Could you return each line below without altering a word?

RECORDS SUPPLIED below:

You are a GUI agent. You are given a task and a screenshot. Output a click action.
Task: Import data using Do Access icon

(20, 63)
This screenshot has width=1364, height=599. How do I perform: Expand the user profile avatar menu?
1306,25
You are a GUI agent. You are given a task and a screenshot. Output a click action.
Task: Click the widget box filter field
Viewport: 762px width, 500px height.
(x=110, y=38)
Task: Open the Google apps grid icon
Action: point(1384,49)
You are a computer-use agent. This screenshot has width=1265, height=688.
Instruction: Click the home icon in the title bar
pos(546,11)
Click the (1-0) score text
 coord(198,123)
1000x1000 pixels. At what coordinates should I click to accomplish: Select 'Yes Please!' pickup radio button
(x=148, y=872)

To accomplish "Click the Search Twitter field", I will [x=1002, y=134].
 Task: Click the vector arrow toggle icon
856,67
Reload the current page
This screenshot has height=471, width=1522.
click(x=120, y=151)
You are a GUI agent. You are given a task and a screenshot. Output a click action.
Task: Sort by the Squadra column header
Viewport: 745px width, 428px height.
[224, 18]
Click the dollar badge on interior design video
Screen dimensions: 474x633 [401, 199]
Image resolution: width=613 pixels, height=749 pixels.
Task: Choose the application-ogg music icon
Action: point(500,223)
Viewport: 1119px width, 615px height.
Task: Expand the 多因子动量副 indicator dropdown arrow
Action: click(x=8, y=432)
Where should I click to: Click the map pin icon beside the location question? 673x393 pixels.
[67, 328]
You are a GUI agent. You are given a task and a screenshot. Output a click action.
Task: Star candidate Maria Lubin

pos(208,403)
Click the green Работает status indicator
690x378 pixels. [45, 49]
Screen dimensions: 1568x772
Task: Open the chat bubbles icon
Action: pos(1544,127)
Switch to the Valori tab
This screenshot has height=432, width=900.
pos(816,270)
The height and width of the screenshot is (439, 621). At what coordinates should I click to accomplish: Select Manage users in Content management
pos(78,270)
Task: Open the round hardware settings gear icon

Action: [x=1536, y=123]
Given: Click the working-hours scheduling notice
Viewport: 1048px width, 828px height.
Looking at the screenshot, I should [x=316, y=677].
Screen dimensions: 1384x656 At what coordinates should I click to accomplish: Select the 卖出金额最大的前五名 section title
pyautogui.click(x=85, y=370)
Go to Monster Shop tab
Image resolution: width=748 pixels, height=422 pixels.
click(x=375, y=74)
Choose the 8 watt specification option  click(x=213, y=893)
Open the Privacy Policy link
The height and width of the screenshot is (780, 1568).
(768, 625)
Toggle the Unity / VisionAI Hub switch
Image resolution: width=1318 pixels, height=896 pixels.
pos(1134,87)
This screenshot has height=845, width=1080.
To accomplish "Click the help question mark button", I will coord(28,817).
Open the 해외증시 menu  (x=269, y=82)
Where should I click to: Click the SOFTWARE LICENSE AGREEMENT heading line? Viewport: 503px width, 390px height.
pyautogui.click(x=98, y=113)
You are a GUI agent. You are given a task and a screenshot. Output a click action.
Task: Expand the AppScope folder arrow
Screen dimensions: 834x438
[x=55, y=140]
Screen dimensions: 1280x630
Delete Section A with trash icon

End of RECORDS SUPPLIED.

→ EXERCISE RESPONSE
You are a GUI agent. You are given a task and a screenshot. Output a click action.
Task: Import data using Do Access icon

(20, 63)
This screenshot has width=1364, height=599. How do I perform: Expand the user profile avatar menu?
1306,25
You are a GUI agent. You are given a task and a screenshot. Output a click action.
Task: Click the widget box filter field
Viewport: 762px width, 500px height.
(x=110, y=38)
Task: Open the Google apps grid icon
Action: point(1384,49)
You are a computer-use agent. This screenshot has width=1265, height=688.
Instruction: Click the home icon in the title bar
pos(546,11)
Click the (1-0) score text
 coord(198,123)
1000x1000 pixels. At what coordinates should I click to accomplish: Select 'Yes Please!' pickup radio button
(x=148, y=872)

To accomplish "Click the Search Twitter field", I will [x=1002, y=134].
 Task: Click the vector arrow toggle icon
856,67
Reload the current page
This screenshot has height=471, width=1522.
click(x=120, y=151)
You are a GUI agent. You are given a task and a screenshot. Output a click action.
Task: Sort by the Squadra column header
Viewport: 745px width, 428px height.
[224, 18]
Click the dollar badge on interior design video
Screen dimensions: 474x633 [401, 199]
Image resolution: width=613 pixels, height=749 pixels.
Task: Choose the application-ogg music icon
Action: point(500,223)
Viewport: 1119px width, 615px height.
Task: Expand the 多因子动量副 indicator dropdown arrow
Action: click(x=8, y=432)
Where should I click to: Click the map pin icon beside the location question? 673x393 pixels.
[67, 328]
You are a GUI agent. You are given a task and a screenshot. Output a click action.
Task: Star candidate Maria Lubin

pos(208,403)
Click the green Работает status indicator
690x378 pixels. [45, 49]
Screen dimensions: 1568x772
Task: Open the chat bubbles icon
Action: pos(1544,127)
Switch to the Valori tab
This screenshot has height=432, width=900.
pos(816,270)
The height and width of the screenshot is (439, 621). At what coordinates should I click to accomplish: Select Manage users in Content management
pos(78,270)
Task: Open the round hardware settings gear icon

Action: [x=1536, y=123]
Given: Click the working-hours scheduling notice
Viewport: 1048px width, 828px height.
Looking at the screenshot, I should [x=316, y=677].
Screen dimensions: 1384x656 At what coordinates should I click to accomplish: Select the 卖出金额最大的前五名 section title
pyautogui.click(x=85, y=370)
Go to Monster Shop tab
Image resolution: width=748 pixels, height=422 pixels.
click(x=375, y=74)
Choose the 8 watt specification option  click(x=213, y=893)
Open the Privacy Policy link
The height and width of the screenshot is (780, 1568).
(768, 625)
Toggle the Unity / VisionAI Hub switch
Image resolution: width=1318 pixels, height=896 pixels.
pos(1134,87)
This screenshot has height=845, width=1080.
To accomplish "Click the help question mark button", I will coord(28,817).
Open the 해외증시 menu  (x=269, y=82)
Where should I click to: Click the SOFTWARE LICENSE AGREEMENT heading line? Viewport: 503px width, 390px height.
pyautogui.click(x=98, y=113)
You are a GUI agent. You are given a task and a screenshot. Output a click action.
Task: Expand the AppScope folder arrow
Screen dimensions: 834x438
[x=55, y=140]
Screen dimensions: 1280x630
Delete Section A with trash icon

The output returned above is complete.